Safety and effectiveness in the pediatric population have not been established. (See WARNINGS.)
The following reactions were observed during the single dose clinical trials: soreness at the injection site, urticaria, dizziness, nausea, chills, fever and insomnia.
During multiple dose subchronic tolerance studies in normal human volunteers, the following were noted: a decrease in hemoglobin, hematocrit and creatinine clearance; elevation of alkaline phosphatase, BUN and SGPT. In single and multiple dose studies in normal volunteers, a reduction in urine output was noted. Extensive renal function studies demonstrated no consistent changes indicative of renal toxicity.
A few cases of anaphylaxis or anaphylactoid reactions have been reported. If serious allergic reactions occur, the usual agents (epinephrine, corticosteroids, and/or antihistamines) should be available for emergency use. In cases of severe anaphylaxis, airway support and oxygen may also be required.
Information on overdosage in humans is not available.
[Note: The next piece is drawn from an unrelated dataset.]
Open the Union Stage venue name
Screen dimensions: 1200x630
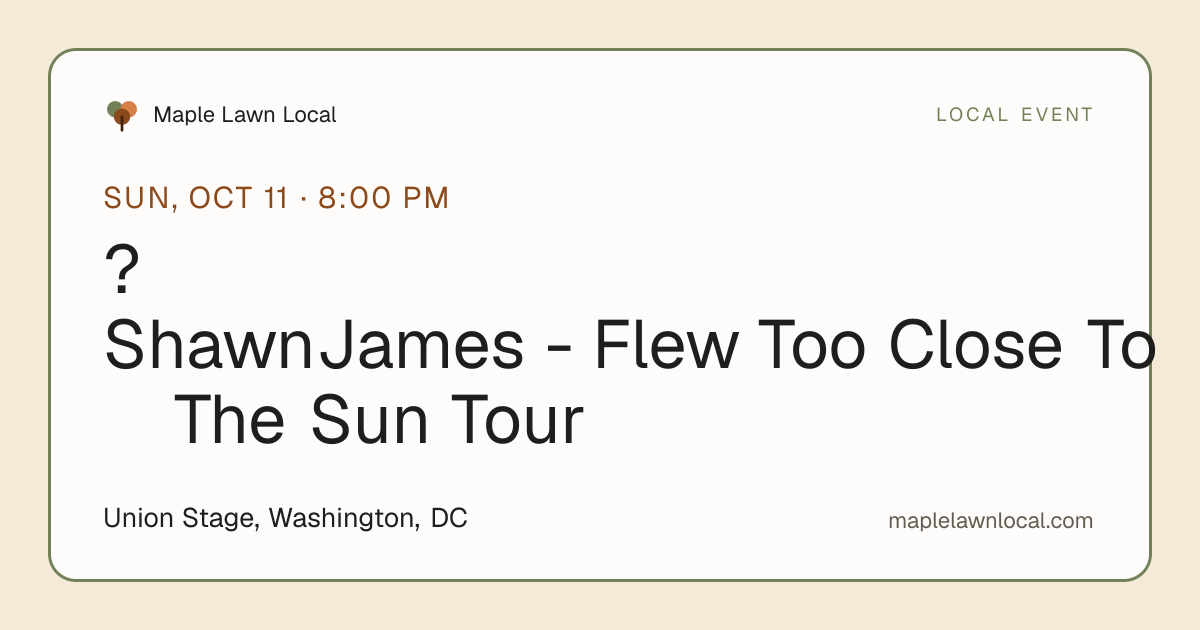182,519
Hemodialysis has been reported to aid in the removal of intravenously administered spectinomycin from the body.
Kusumi R, Metzler C, Fass R; Pharmacokinetics of Spectinomycin in Volunteers with Renal Insufficiency, Chemotherapy, 27:95–98 (1981).
TROBICIN Sterile Powder, 2 grams: reconstitute with 3.2 mL of the accompanying diluent.1
Shake vials vigorously immediately after adding diluent and before withdrawing dose. It is recommended that disposable syringes and needles be used to avoid contamination with penicillin residue, especially when treating patients known to be highly sensitive to penicillin. Use of a 20-gauge needle is recommended.
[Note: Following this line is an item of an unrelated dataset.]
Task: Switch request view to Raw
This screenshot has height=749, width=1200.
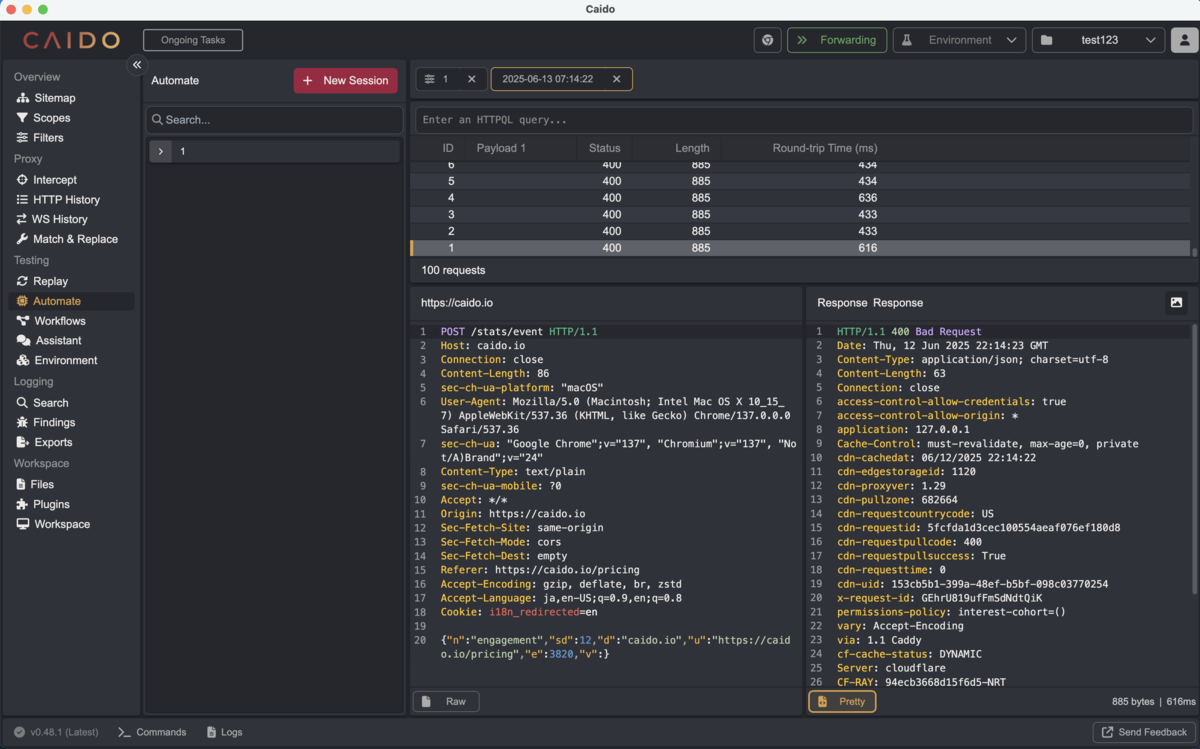Action: (x=446, y=702)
Intramuscular injections should be made deep into the upper outer quadrant of the gluteal muscle.
Adults (Men and Women)—Inject 5 mL intramuscularly for a 2-gram dose. This is also the recommended dose for patients being treated after failure of previous antibiotic therapy.
In geographic areas where antibiotic resistance is known to be prevalent, initial treatment with 4 grams (10 mL) intramuscularly is preferred. The 10-mL injection may be divided between two gluteal injection sites.
Store unreconstituted product at controlled room temperature 20° to 25°C (68° to 77°F) [see USP]. Store prepared suspension at controlled room temperature 20° to 25°C (68° to 77°F) and use within 24 hours.
Contains benzyl alcohol. (See WARNINGS.)
TROBICIN Sterile Powder is available as:
TROBICIN Sterile Powder, 2-gram vial NDC 0009-0566-01—with one ampoule of Bacteriostatic Water for Injection with Benzyl Alcohol 0.945% w/v added as preservative. When reconstituted with 3.2 mL of the accompanying diluent, each vial yields a sufficient quantity for withdrawal of 5 mL of a suspension containing 400 mg spectinomycin per mL (as the hydrochloride). Five mL provides 2 grams spectinomycin. For intramuscular use only.
TROBICIN Susceptibility Powder—100 mg. See package insert for in vitro testing procedure.
Revised August 2006
Data are from FDA and U.S. National Library of Medicine.